ところで、世界周航船の最初の発案者は、当時ロシア帝国の海軍中佐だった、イアン・フョ一ドロヴィッチ・クルウゼンシュテルン(1770年~1846六年)であった。
いうまでもなく、ロシア史だけでなく、世界航海史上の巨人のひとりである。
クルウゼンシュテルンも、デンマーク生れのロシアの航海家べ一リング(1681~1741)のように、その姓がドイツ風であるように、ロシアに住みつつもドイツ語をつかう家庭にうまれた。
かれの生地はバルト海に面したエストニアである。
十四世紀はドイツ騎士団領だった。

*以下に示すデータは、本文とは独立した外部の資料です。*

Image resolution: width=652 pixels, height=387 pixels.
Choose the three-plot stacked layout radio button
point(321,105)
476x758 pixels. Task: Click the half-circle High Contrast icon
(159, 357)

十六世紀にはスウェーデン領で、十八世紀初頭、ピョールによる膨脹でロシア領になり、その一県にすぎなくなった。
エストニア人はロシアで人種差別などを受けることがなかったらしく、とくにゲルマン系のひとびとは、ドイツ・スウェーデンからの帰化技術者を優遇したピョートル以来の伝統によって、ロシア国内における居心地はわるくなかった。
クルウゼンシュテルンはいくつもの名前をもっていた。公称としていたのが、イヴァンという名であった。

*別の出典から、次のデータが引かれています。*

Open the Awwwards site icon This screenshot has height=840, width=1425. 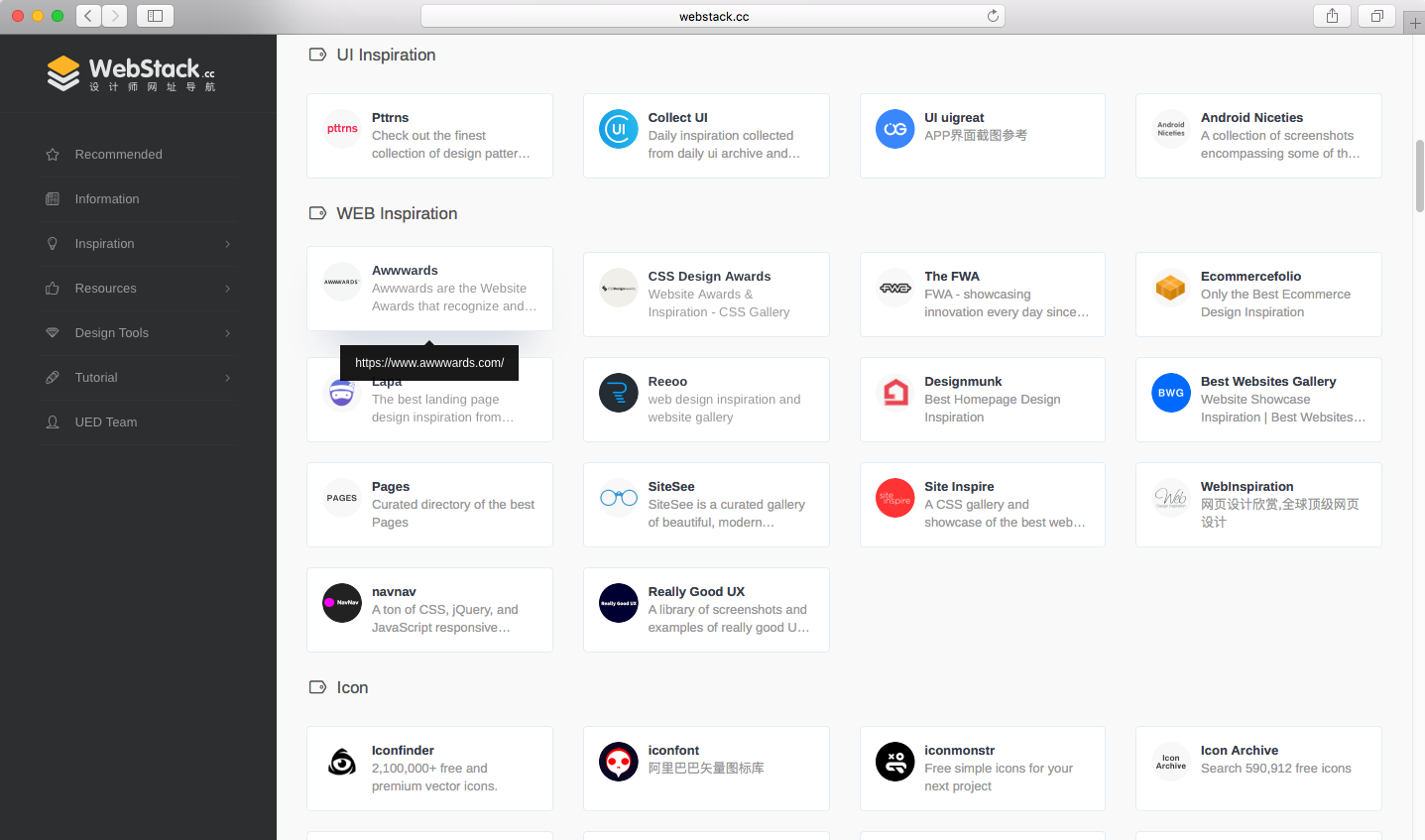point(341,281)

このことからみて、遠い故郷の新教からロシア正教に改宗して名実ともにロシア人になっていたことがわかる。
ただし宮廷政治にのめりこむことはなかった。
かれはのちに海軍大将にまで昇るが、その間、海軍兵学校校長に赴任し、航海学・水路学の向上など、ロシアにおける海軍技術の進歩と服務の基準の確立などの実務面で、ロシア海軍の建設につくした。
科学者としての評価も高かった。ロシアだけでなくフランス、イギリス、ゲッチンゲンなどのアカデミー名誉会員や通信会員として名をつらね、国外の各種専門家から友情と尊敬をもって遇された。
かれは正規の海軍履歴をももっていた。
1785年にクロンシュタット軍港にある海軍兵学校に入り、在学中に、トルコおよびスウェーデンとの戦争がおこり従軍した。
少尉のとき以来、多くの戦闘に参加し、そのつど戦例集に記載されるような軍功をたてたが、そのくせ、かれは生涯、自己に関する戦争の話題を好まなかった。